• _Required work_: Exactly the lines from the one with "Instruction: Click the About Me: field label" through the final line of the entries, and nothing else, should appear in the answer; no pictures go in it.

--- START ---

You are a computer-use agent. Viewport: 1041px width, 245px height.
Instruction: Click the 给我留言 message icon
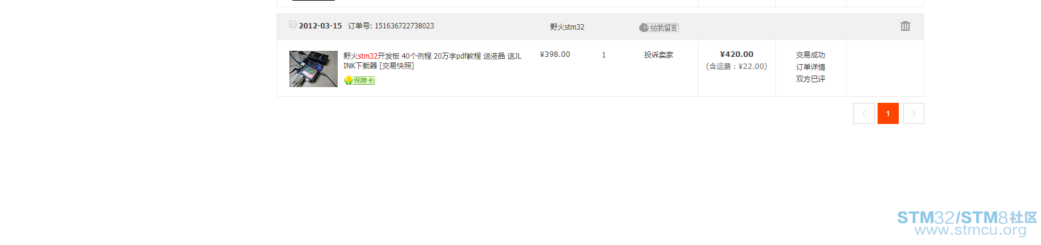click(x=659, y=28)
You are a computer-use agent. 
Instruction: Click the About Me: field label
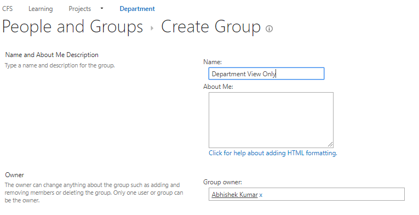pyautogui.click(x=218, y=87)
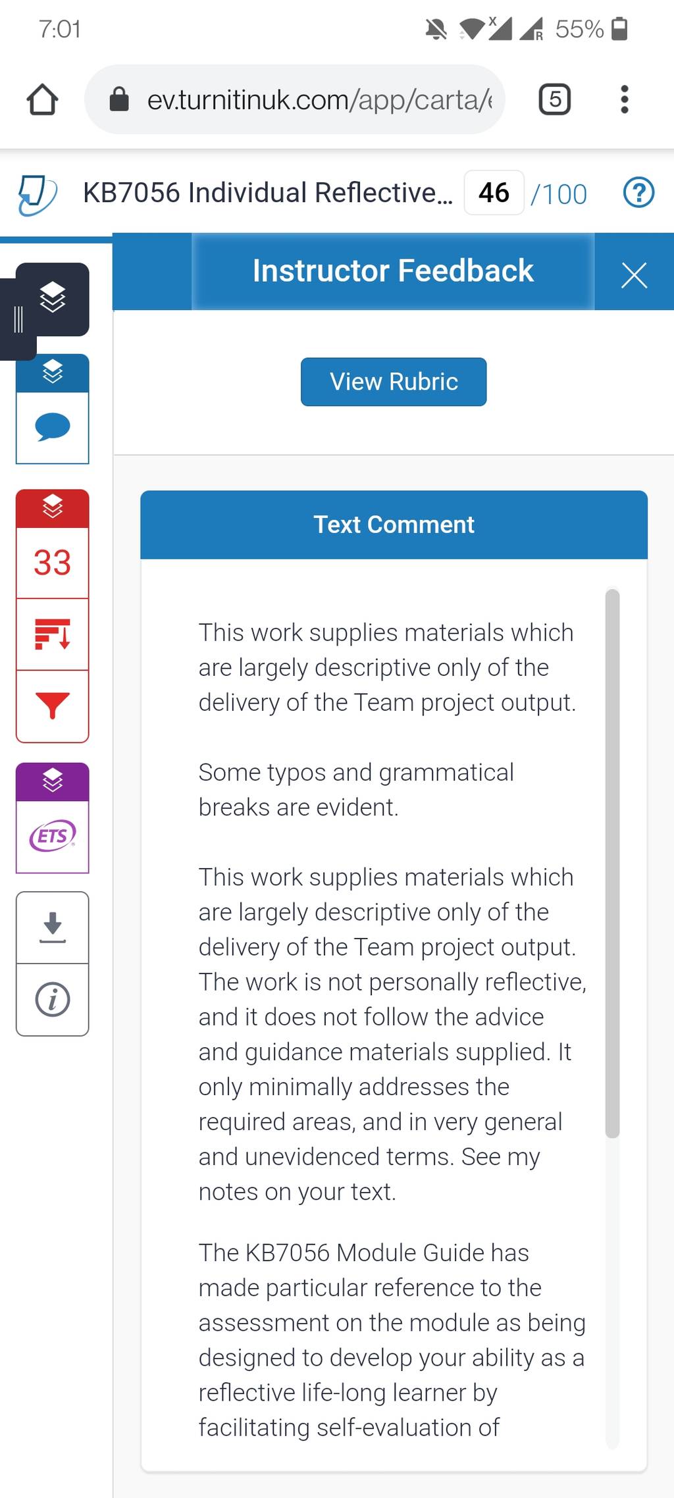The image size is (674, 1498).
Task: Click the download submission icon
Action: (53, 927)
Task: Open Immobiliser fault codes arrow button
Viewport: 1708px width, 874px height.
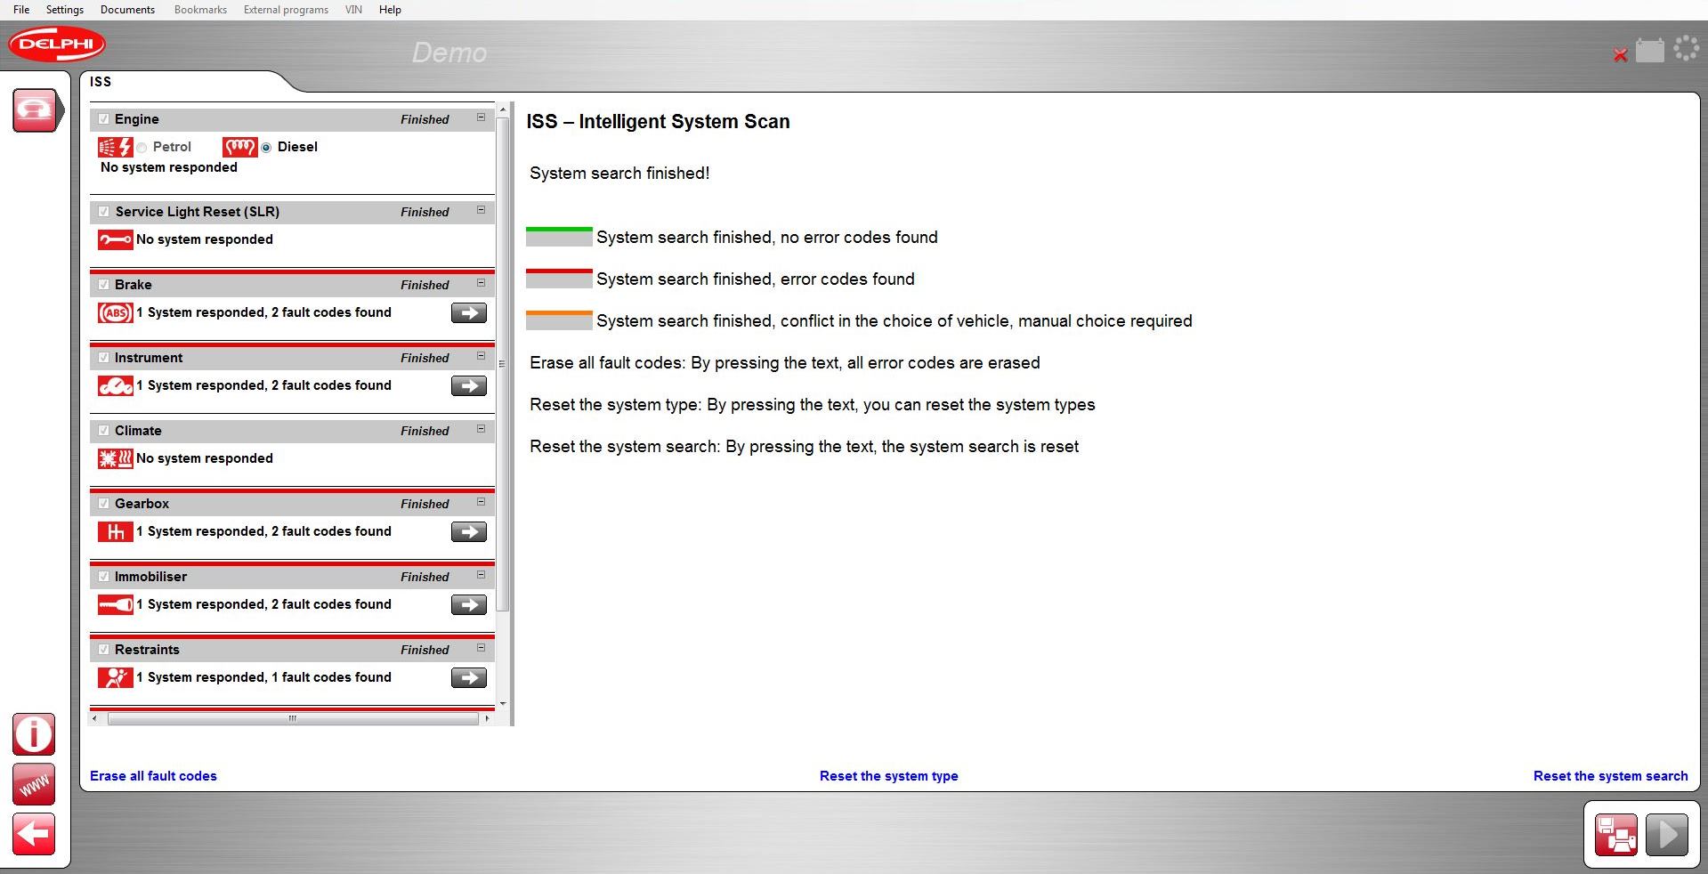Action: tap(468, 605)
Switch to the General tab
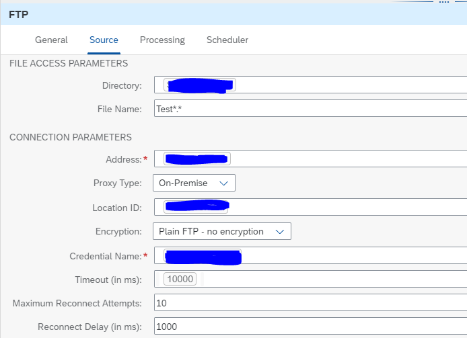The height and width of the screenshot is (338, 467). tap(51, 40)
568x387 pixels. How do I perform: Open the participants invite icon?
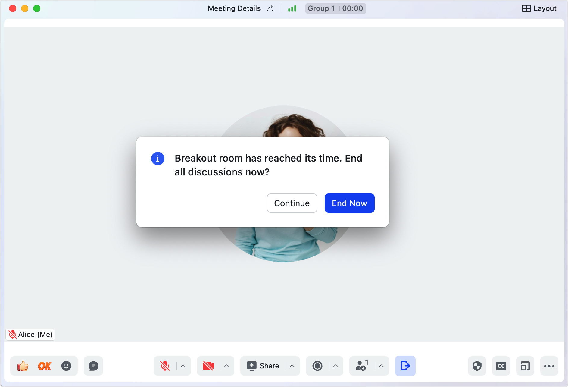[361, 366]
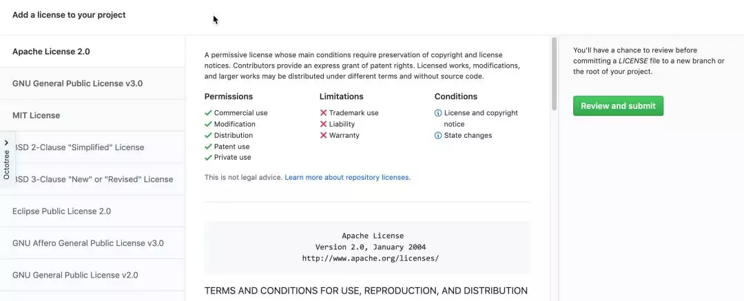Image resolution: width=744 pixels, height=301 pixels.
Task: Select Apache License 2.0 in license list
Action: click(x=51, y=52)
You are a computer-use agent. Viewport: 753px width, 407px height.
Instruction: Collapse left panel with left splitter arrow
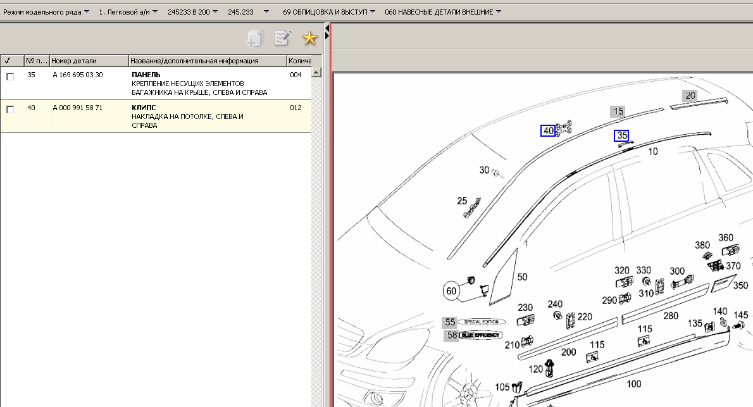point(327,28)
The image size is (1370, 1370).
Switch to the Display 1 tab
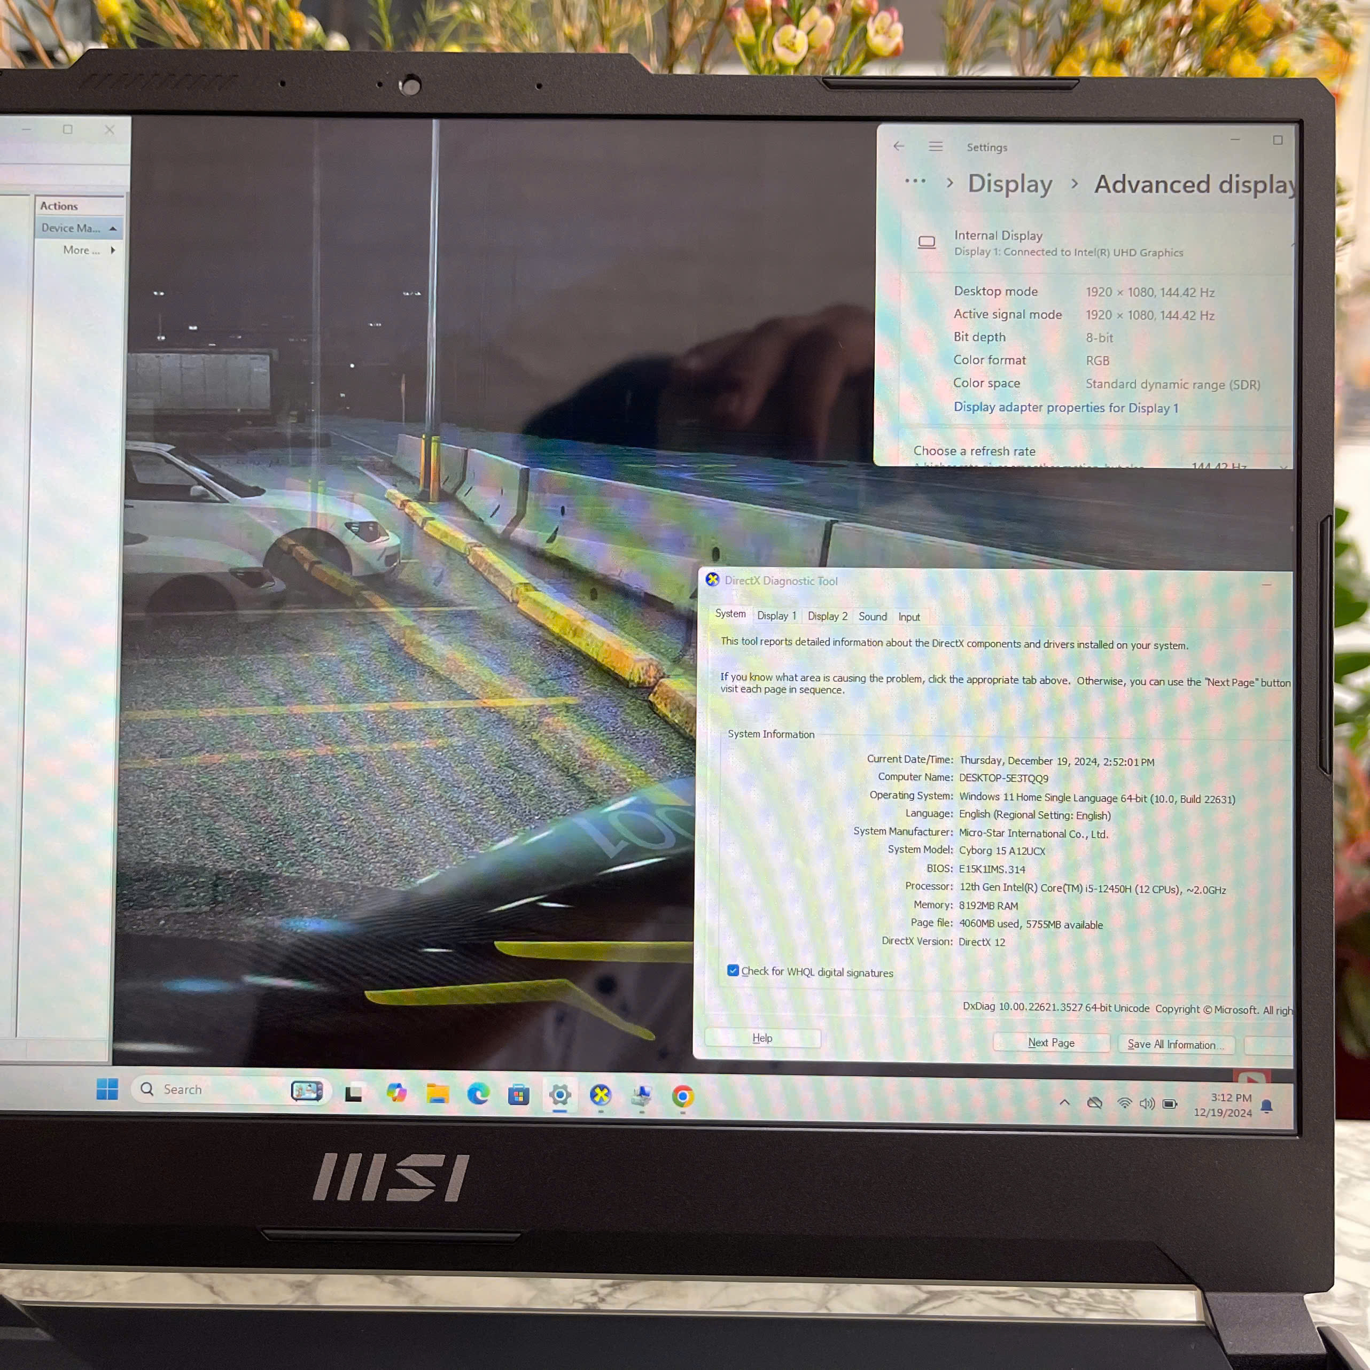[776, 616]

--- END ---

• _Written solution_:
Instruction: Click the About Me: field label
pyautogui.click(x=218, y=87)
The image size is (674, 1498).
Task: Click the download submission icon
Action: (53, 927)
Task: Open Immobiliser fault codes arrow button
Viewport: 1708px width, 874px height.
Action: tap(468, 605)
Switch to the General tab
The height and width of the screenshot is (338, 467). tap(51, 40)
568x387 pixels. How do I perform: Open the participants invite icon?
[361, 366]
Image resolution: width=744 pixels, height=301 pixels.
Task: Select Apache License 2.0 in license list
Action: click(x=51, y=52)
You are a computer-use agent. Viewport: 753px width, 407px height.
Instruction: Collapse left panel with left splitter arrow
point(327,28)
The image size is (1370, 1370).
Switch to the Display 1 tab
[776, 616]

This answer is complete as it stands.